+++ BEREITGESTELLTER TEXT

Dr. Martin Henschke - Projekte

Ganggenauigkeit, Zeitwaage

Sekundenpendeluhr

Im ersten Teil werden die Gangwerte der Sekundenpendeluhr gezeigt und diskutiert. Auf dem Bild der Uhr ist auf dem Tisch eine Selbstbau-Zeitwaage zu sehen, die den Gang der Uhr überwacht. Sie besteht aus einer Standard-Experimentierplatine (AVR-Ctrl), dem Funkuhr-Modul EM2S DCF und der Antenne AFET 77,5 von HKW-Elektronik. In der Uhr (hinter dem Pendel) befinden sich eine Gabellichtschranke sowie analoge Sensoren für Druck, Temperatur und Luftfeuchte. Diese 3 Sensorwerte sowie Amplitude und Gangabweichung werden stündlich gespeichert (für maximal 3 Wochen) und gelegentlich auf einen PC übertragen. Da das Funkuhr-Modul nur maximal einen Impuls pro Sekunde liefert, werden Zwischenwerte mittels Quarz (braucht der Mikrocontroller ohnehin) bestimmt, wobei eine Quarz-Heizung (auf den Quarz geklebter Widerstand) dafür sorgt, dass der Quarz immer im Takt schwingt.

++++++
+++ DATEN

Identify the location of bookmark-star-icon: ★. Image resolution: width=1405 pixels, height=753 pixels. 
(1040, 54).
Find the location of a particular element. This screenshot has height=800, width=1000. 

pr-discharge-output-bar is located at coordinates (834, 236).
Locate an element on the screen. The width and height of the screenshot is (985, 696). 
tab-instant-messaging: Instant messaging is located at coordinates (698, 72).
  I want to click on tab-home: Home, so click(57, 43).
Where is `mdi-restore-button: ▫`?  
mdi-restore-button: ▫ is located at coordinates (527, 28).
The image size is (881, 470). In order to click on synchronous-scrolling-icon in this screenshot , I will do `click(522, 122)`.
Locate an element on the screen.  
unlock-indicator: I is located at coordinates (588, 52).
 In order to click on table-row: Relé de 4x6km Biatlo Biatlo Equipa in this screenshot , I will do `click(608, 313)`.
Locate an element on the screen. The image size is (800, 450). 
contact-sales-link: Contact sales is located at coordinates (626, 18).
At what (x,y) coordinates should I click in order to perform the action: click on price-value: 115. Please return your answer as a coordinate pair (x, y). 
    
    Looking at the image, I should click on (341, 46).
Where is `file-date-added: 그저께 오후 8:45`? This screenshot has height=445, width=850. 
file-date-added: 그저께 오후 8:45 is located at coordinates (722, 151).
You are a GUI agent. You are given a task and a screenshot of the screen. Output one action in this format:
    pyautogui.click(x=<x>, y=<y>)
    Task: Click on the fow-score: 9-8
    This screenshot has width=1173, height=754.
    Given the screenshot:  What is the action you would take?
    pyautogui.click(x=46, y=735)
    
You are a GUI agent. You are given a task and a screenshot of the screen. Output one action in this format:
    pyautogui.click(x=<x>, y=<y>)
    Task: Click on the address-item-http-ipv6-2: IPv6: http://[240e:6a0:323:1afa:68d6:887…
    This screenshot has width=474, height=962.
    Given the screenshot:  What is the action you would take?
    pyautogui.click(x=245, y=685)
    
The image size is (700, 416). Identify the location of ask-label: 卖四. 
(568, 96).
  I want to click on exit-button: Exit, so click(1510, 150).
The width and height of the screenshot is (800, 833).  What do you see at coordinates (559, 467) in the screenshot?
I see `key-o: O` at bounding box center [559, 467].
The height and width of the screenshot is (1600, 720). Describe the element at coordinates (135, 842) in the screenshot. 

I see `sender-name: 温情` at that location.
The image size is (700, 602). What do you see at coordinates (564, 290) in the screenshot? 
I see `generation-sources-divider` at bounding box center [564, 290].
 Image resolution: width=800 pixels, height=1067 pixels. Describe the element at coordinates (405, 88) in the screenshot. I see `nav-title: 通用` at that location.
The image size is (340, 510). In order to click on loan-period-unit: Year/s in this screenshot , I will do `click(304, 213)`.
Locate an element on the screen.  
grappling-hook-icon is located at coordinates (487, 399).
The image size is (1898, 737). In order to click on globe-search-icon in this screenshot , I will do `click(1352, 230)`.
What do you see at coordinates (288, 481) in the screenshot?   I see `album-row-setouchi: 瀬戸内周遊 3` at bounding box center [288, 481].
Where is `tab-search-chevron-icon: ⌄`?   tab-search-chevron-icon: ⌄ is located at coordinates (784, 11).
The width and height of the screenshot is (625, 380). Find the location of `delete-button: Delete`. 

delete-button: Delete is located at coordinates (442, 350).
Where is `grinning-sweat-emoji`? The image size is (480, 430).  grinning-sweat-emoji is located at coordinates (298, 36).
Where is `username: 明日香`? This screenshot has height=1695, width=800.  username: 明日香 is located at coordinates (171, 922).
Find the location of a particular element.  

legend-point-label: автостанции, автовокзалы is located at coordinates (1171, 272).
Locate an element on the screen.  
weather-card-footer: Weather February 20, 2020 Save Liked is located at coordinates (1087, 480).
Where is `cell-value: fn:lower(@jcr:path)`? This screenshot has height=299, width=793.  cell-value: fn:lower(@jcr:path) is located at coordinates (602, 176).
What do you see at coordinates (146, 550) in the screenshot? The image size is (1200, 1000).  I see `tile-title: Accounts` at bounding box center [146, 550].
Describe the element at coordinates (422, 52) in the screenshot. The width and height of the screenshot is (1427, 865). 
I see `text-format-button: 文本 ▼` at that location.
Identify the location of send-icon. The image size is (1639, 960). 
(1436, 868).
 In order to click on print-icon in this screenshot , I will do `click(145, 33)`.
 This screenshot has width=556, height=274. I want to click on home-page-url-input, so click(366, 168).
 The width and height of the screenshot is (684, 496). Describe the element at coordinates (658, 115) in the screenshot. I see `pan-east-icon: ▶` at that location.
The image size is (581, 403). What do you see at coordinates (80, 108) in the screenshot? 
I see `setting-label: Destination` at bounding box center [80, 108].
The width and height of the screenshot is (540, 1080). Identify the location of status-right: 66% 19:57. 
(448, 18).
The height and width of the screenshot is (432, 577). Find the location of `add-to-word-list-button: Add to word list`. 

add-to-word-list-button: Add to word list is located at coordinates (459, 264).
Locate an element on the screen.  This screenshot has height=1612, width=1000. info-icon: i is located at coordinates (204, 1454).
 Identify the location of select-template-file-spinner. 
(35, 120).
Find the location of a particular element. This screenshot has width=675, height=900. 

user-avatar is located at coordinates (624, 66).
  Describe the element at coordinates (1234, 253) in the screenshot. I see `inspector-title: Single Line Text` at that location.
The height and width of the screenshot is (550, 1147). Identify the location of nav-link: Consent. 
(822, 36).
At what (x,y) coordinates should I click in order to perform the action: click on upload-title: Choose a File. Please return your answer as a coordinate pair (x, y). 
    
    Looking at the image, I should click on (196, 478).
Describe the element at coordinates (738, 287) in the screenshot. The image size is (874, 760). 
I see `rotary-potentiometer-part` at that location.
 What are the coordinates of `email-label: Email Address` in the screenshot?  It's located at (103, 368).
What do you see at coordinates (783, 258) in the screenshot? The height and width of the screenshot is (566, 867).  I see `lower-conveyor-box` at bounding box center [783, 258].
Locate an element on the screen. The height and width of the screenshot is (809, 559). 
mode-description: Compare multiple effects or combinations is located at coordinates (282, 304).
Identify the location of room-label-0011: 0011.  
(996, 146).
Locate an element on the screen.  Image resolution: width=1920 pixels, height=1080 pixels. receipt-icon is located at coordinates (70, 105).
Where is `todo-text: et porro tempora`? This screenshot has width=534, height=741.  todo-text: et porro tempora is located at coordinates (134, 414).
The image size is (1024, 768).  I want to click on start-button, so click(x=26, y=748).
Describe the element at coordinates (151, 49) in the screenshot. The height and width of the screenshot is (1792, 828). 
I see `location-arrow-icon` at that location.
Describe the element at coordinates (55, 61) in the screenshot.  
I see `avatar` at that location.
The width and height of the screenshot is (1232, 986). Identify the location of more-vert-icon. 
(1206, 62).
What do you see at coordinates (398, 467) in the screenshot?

++++++

AUFGABEN
a – Fasse den Text über die Sekundenpendeluhr in zwei Sätzen zusammen.
b – Beantworte anhand des Textes über die Sekundenpendeluhr, woraus die Quarz-Heizung besteht.
c – Nenne alle Werte, die laut dem Text über die Sekundenpendeluhr stündlich gespeichert werden.

LÖSUNGEN
a – Eine selbst gebaute Zeitwaage aus einer Experimentierplatine (AVR-Ctrl), dem Funkuhr-Modul EM2S DCF und der Antenne AFET 77,5 überwacht den Gang einer Sekundenpendeluhr. In der Uhr befinden sich eine Gabellichtschranke sowie Sensoren für Druck, Temperatur und Luftfeuchte, deren Werte zusammen mit Amplitude und Gangabweichung stündlich für bis zu drei Wochen gespeichert und gelegentlich auf einen PC übertragen werden.

b – Aus einem auf den Quarz geklebten Widerstand.

c – Druck, Temperatur, Luftfeuchte, Amplitude, Gangabweichung